Apesar disso, a Arábia Saudita continua insistindo em aumentar a produção para defender a cota de mercado e abandonou seu papel de “banco central do petróleo”, que a levava a reduzir a extração para manter os preços. Segundo os analistas, o país armazena quantidades recorde de óleo cru devido à queda da demanda. Suas exportações caíram para 6,99 milhões de barris diários em agosto diante dos 7,28 milhões do mês anterior, enquanto suas reservas aumentaram para 326,6 milhões, um número sem precedentes desde 2002, segundo o site da Iniciativa Conjunta de Dados de Petróleo (JODI), com sede em Riad.

O FMI, várias agências de qualificação de riscos e alguns grandes bancos alertaram para a necessidade de que as petromonarquias realizem reformas fiscais para segurar o déficit e preservar as reservas financeiras acumuladas durante os anos de bonança. O problema não é só que o barril de petróleo perdeu 60% de seu preço, mas a falta de indicadores de recuperação em curto ou médio prazo. Esse organismo estima que chegará aos 63 dólares em 2020. A Agência Internacional da Energia, por sua vez, considera em seu último relatório que, nessa data, seria possível chegar aos 80 dólares, à medida que a oferta e a demanda se ajustem. Qualquer que seja o caso, estão longe dos níveis de 2014.

Essa perspectiva “está enfraquecendo o crescimento e aumentando o riscos na região”, adverte o FMI. Até o momento, os governos do CCG recorreram a seus depósitos nos bancos locais, a suas reservas financeiras, e até ao endividamento (Riad e Doha emitiram bônus) para continuar a arcar com os faustosos programas de gastos públicos com os quais as respectivas famílias reais mantêm a paz social. Mesmo assim, o organismo internacional calcula que seus déficits ficarão em torno de uma média de 13% do PIB este ano e sugere que terão de fazer esforços para controlar o gasto, reformar os preços da energia e ampliar as fontes de receita não relacionadas com o petróleo.

Medidas de contenção

No exercício em curso, só Omã, cuja economia é uma das mais modestas do CCG, reduziu seus gastos com defesa e protegeu seus investimentos de capital. O Governo de Bahrein, preso a uma crise política e social desde 2011 pelos protestos da maioria xiita contra o monopólio de poder pela família real (sunita), anunciou um corte no orçamento equivalente a 3,5% do PIB, mas não marcou datas para isso. O Kuwait, o mais dependente do petróleo e também o que tem maior liberdade política, reduziu os gastos correntes não essenciais. Enquanto isso, o Catar mantém seu investimento público limitado e Abu Dhabi freou as transferências de capital a suas empresas estatais.

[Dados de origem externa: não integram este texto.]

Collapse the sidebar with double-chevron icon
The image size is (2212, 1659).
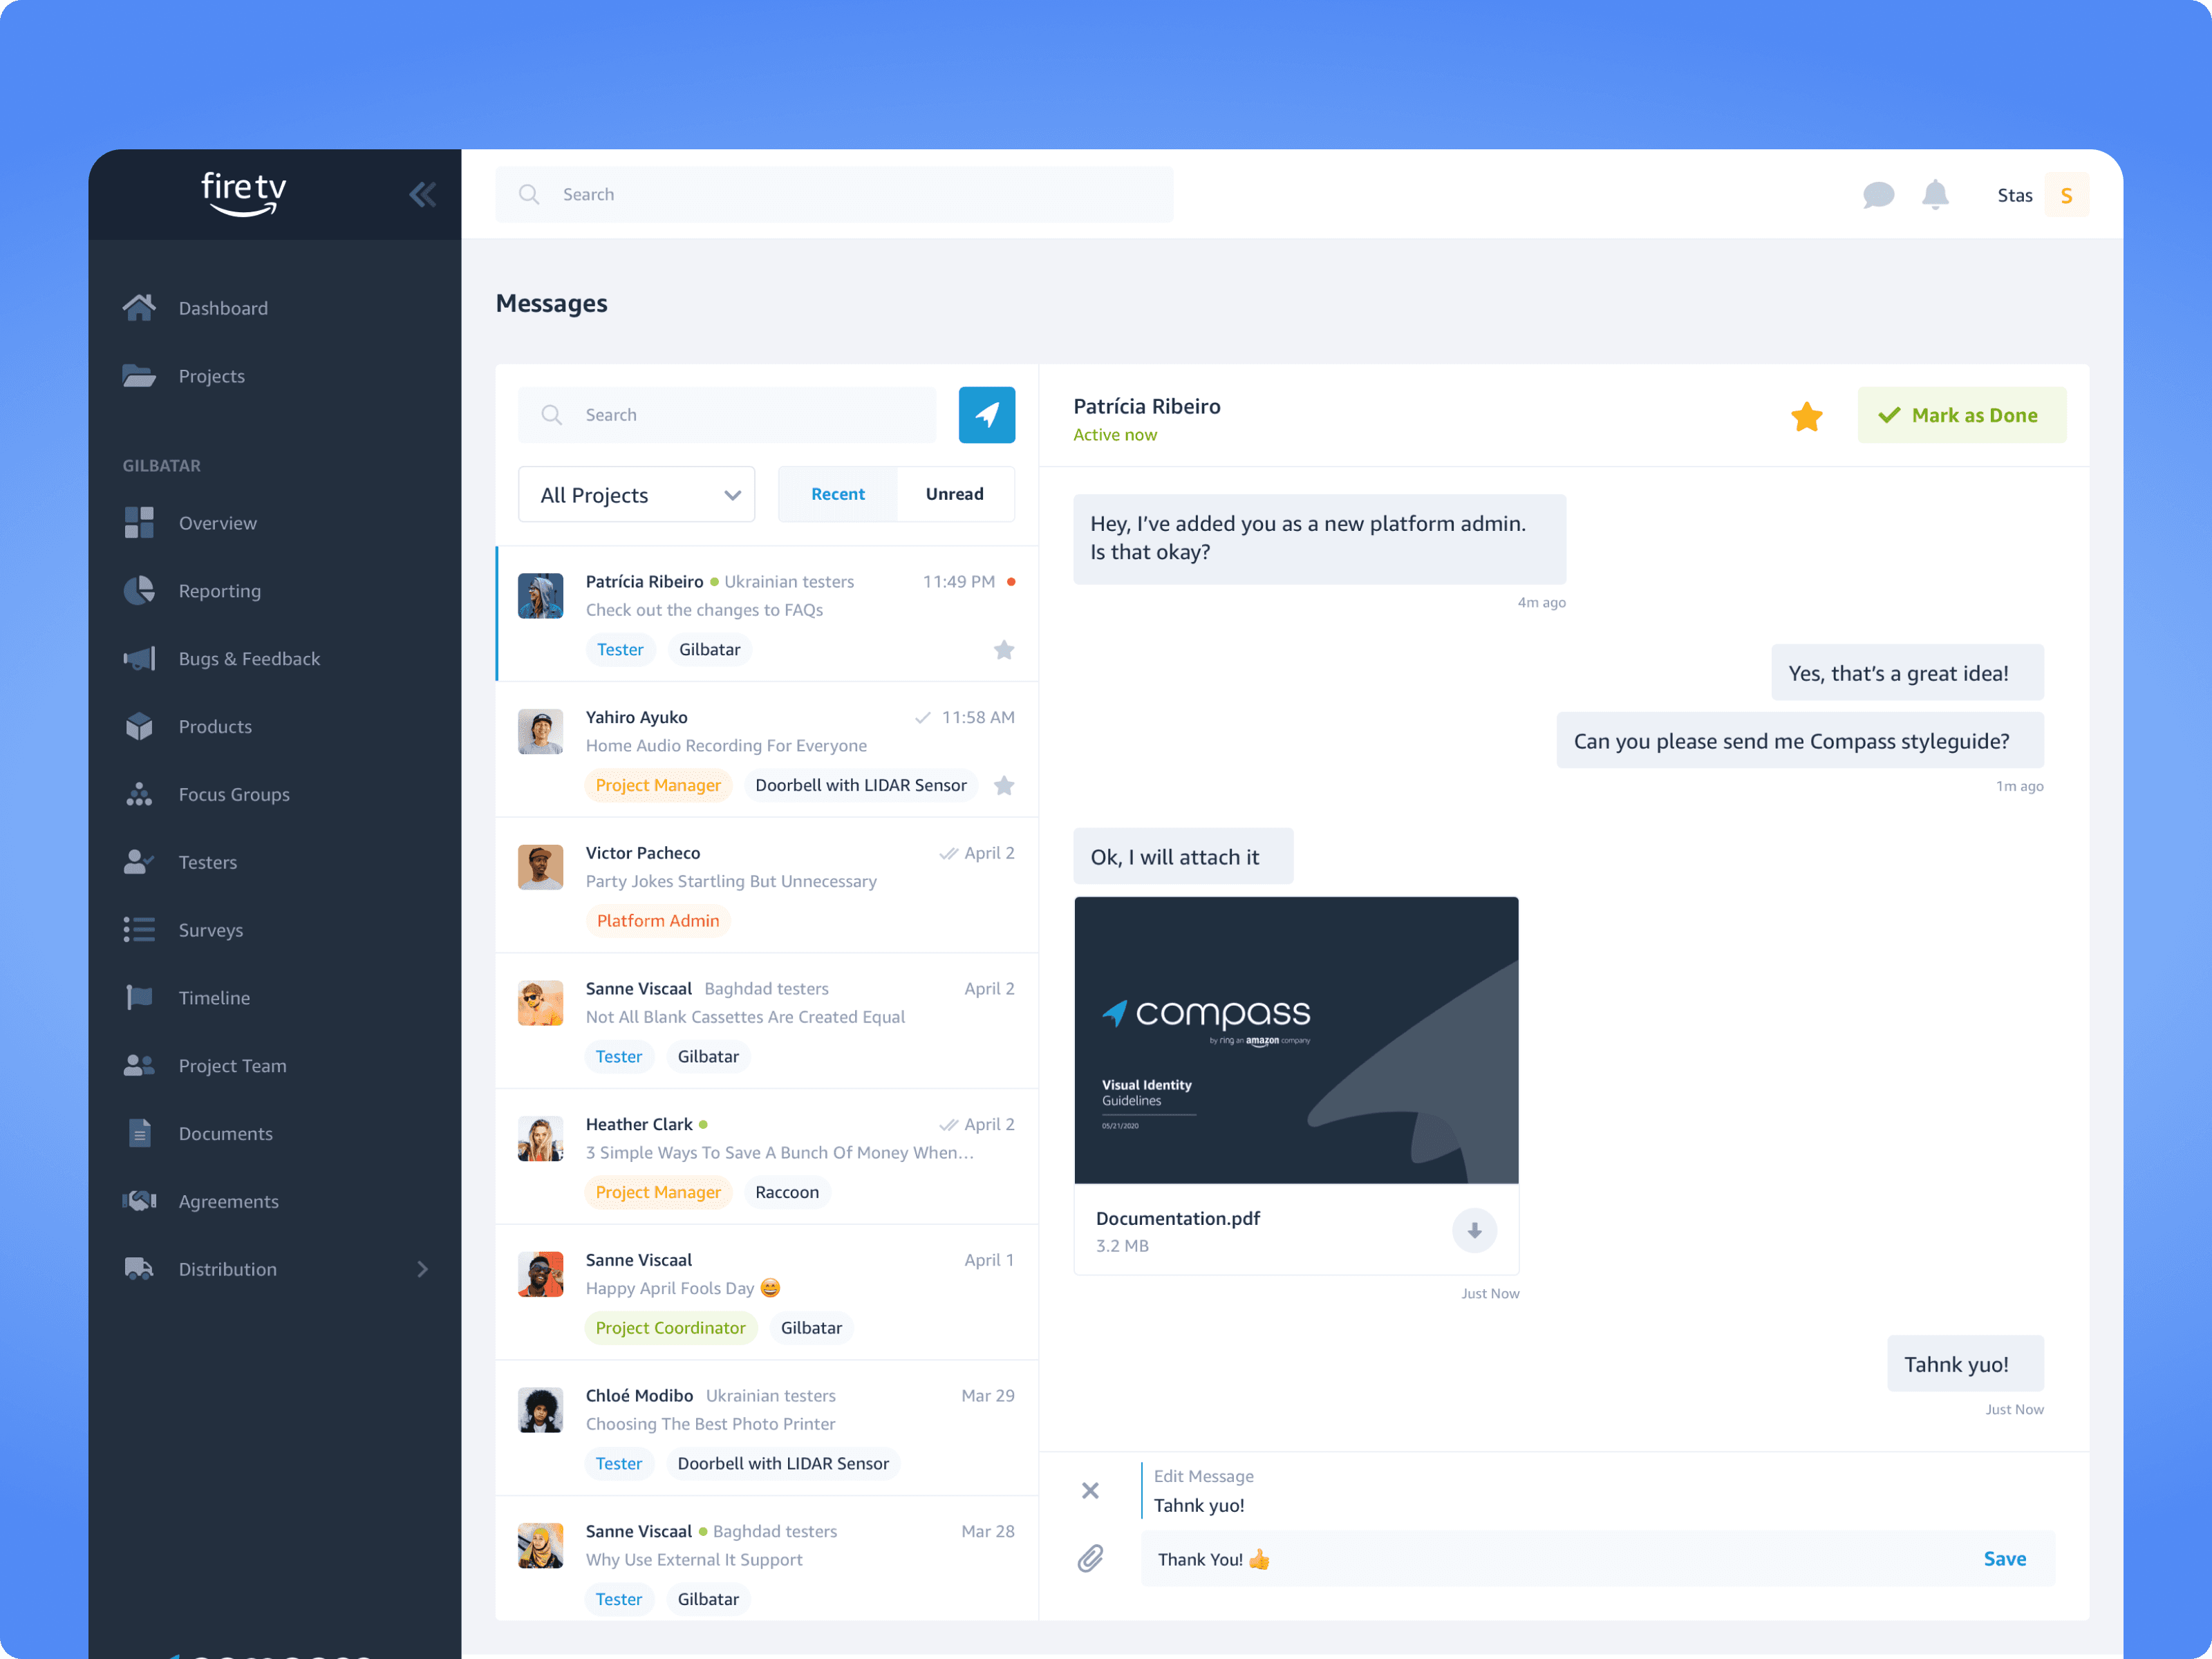422,194
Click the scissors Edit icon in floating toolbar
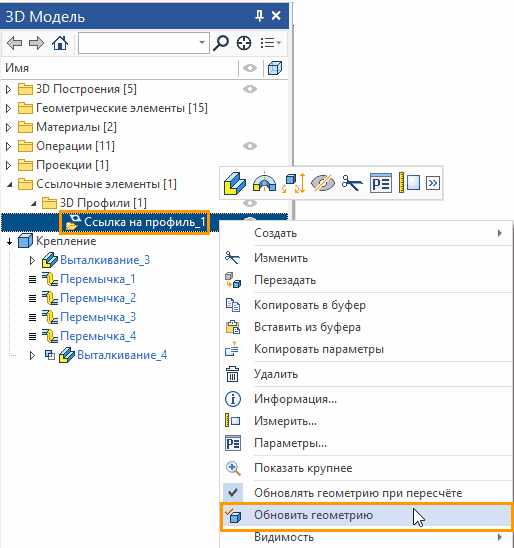514x548 pixels. pos(352,183)
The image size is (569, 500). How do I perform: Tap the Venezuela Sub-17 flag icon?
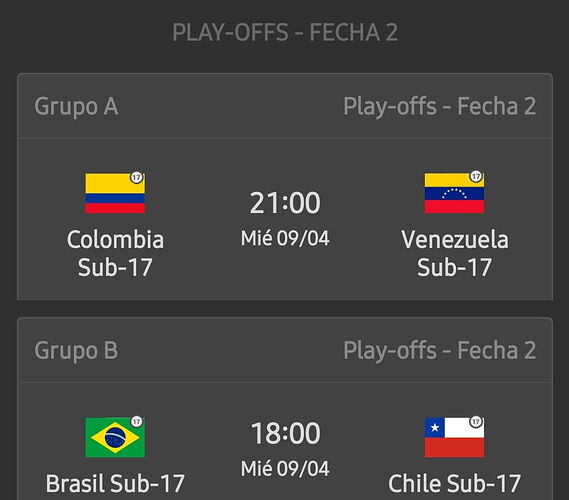(x=454, y=193)

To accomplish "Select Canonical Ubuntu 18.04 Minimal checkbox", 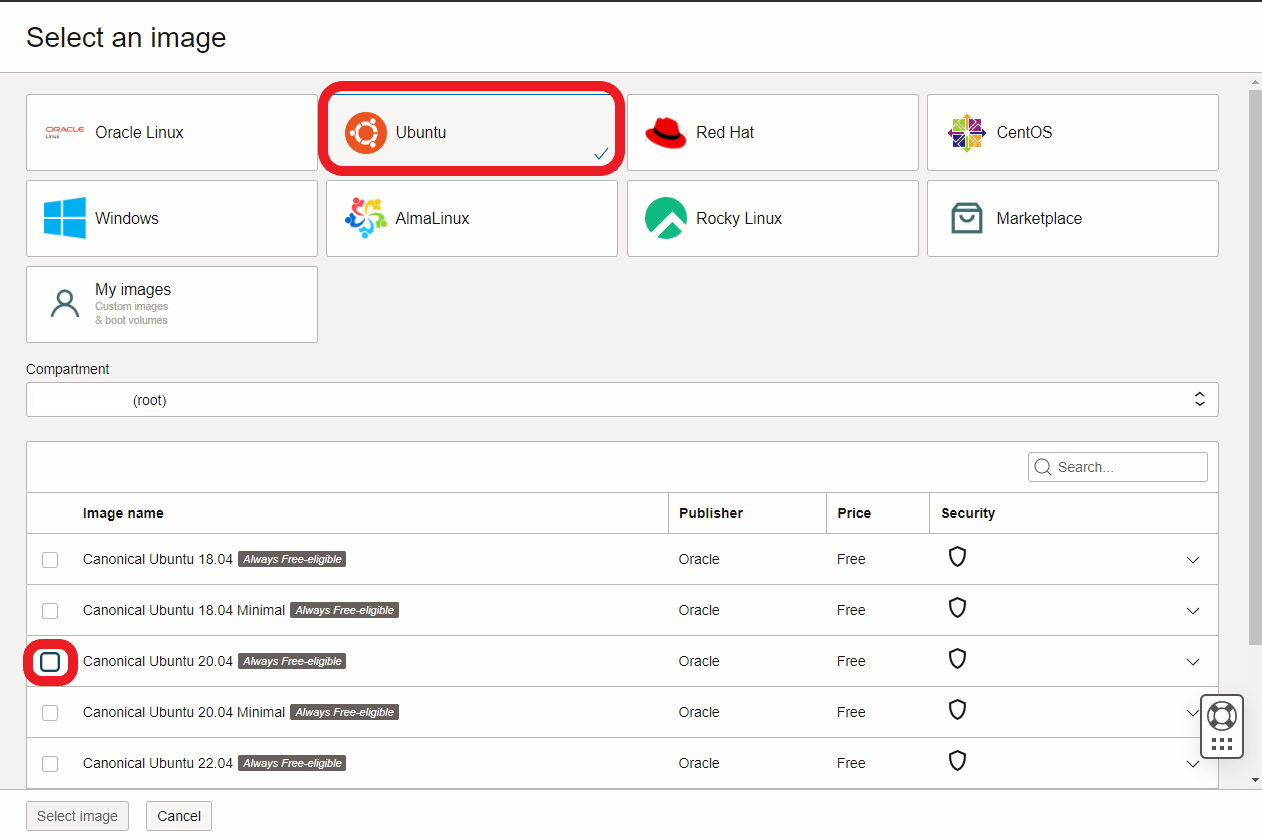I will [50, 611].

No caso da Arábia Saudita, o FMI disse que seus planos fiscais não são suficientemente transparentes. A agência de qualificação financeira Standard & Poor’s rebaixou o país no fim de outubro a um nível, “A+”, a nota de longo prazo devido a seu déficit. A medida provocou uma reação irada no Reino do Deserto, onde economistas e executivos de destaque questionaram a ênfase excessiva na queda do petróleo diante dos fundamentos. “A economia saudita vem crescendo de forma sustentada durante os últimos cinco anos e demonstra que vai seguir por esse caminho apesar da perspectiva global desalentadora e da queda dos preços do petróleo”, declarou Sami Al-Nwaisir, presidente da Al Sami Holding Group, citado pelo Arab News.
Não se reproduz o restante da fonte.